Using the proposed framework, we were able to automatically detect whether the input chest CT scan image belonged to a COVID-19 patient or a normal case precisely. The implementation of SIFT, SURF, ORB image descriptors along with bag of features techniques helped to achieve the highest ML classification performances by its capability to differentiate chest CT regions with COVID-19 infections from normal CT accurately. If it was COVID-19, it could automatically extract the infected regions from the CT scan, calculate the severity score, and identify the disease stage as mild, moderate, or severe. Since all these tasks can be achieved by a computer, manual tasks can be eliminated and medical professionals can start treatment based on stage of disease without delay. Moreover, limited resources, such as the radiologists availability in some hospitals, can be effectively used. Table 16 shows a comparison of our proposed model for COVID-19 detection from chest CT images with some recent COVID-19 diagnosis works which used the same database. As can be observed, our model has the highest classification accuracy as well as infection region segmentation performance.

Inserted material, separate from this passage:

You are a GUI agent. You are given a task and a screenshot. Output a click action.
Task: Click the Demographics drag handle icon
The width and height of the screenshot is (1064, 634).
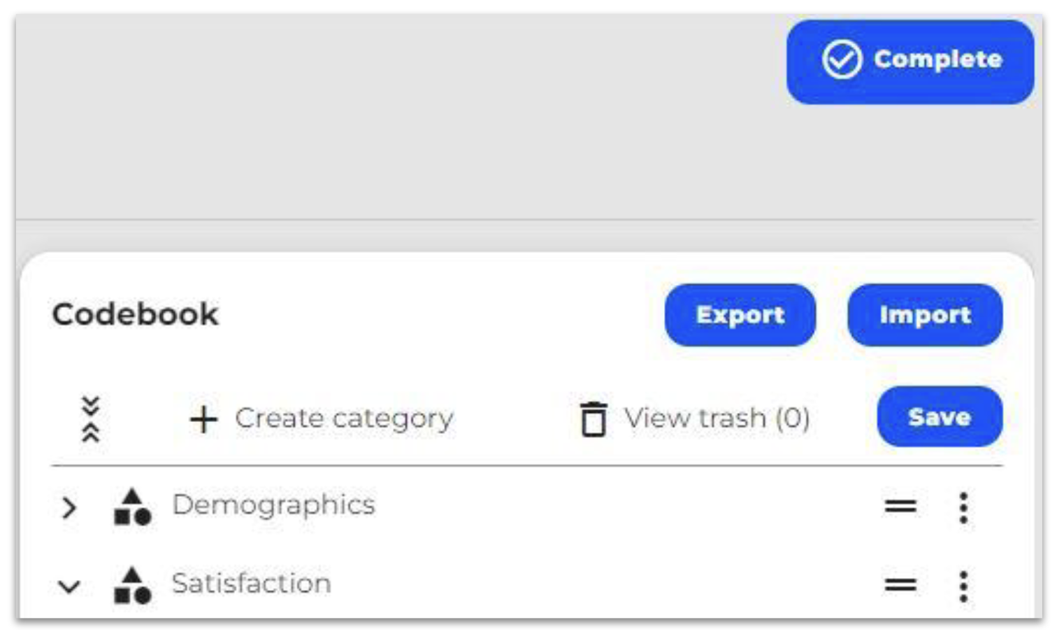[900, 506]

Table 16 Performance comparison table

The pixel-labelled datasets of COVID-19-infected regions CT images from different disease stages was imbalanced. Due to the pandemic, few radiologists were available to obtain ground truths of more data. Once this is achieved, research in the area of infection extraction can be developed by applying new techniques so that severity identification issues faced by hospitals can be solved effectively. Future research should look at developing an efficient DL CNN which can perform classification along with more accurate infection extraction. We could also consider the averaging of different DL models for this application.

Conclusions

We have proposed a fully automatic CAD system which is able to perform COVID-19 diagnosis from lung CT images, along with infected region extraction, severity score prediction and disease stage identification. The model was developed from a publicly available dataset which includes data from different cohorts; hence, it achieves diversity, and our developed model is more accurate, applicable to real-time applications. Since the ML classifiers were trained using the feature from SIFT, SURF, and ORB, the model remains invariant to the scale, rotation, noises, etc. of dataset images. So far, this work is the first framework utilizing image descriptors and bag of features technique for COVID-19 diagnosis application. The model achieved a classification accuracy of 99.7%, with a misclassification rate of 0.0027. Once the patient is diagnosed as positive, this model automatically extracts the COVID-19-infected region and identifies the disease stage as mild, moderate, or severe. Our infection extraction model achieved the following segmentation performance measures: a weighted IoU value of 0.9899 and a mean BF score of 0.9453. We combined conventional ML and DL in this study to obtain the best complete model. As a part of the CAD system development, also developed a DL semantic segmentation model which is able to perform automatic lung segmentation from a CT image. This model is applicable for all AI applications related to image pre-processing of lungs in the fields of biomedical image processing. This model could be employed in hospitals to automatically detect COVID-19 cases and identify the disease stage. Moreover, patients will be given appropriate treatment, based on the severity level, without any delay.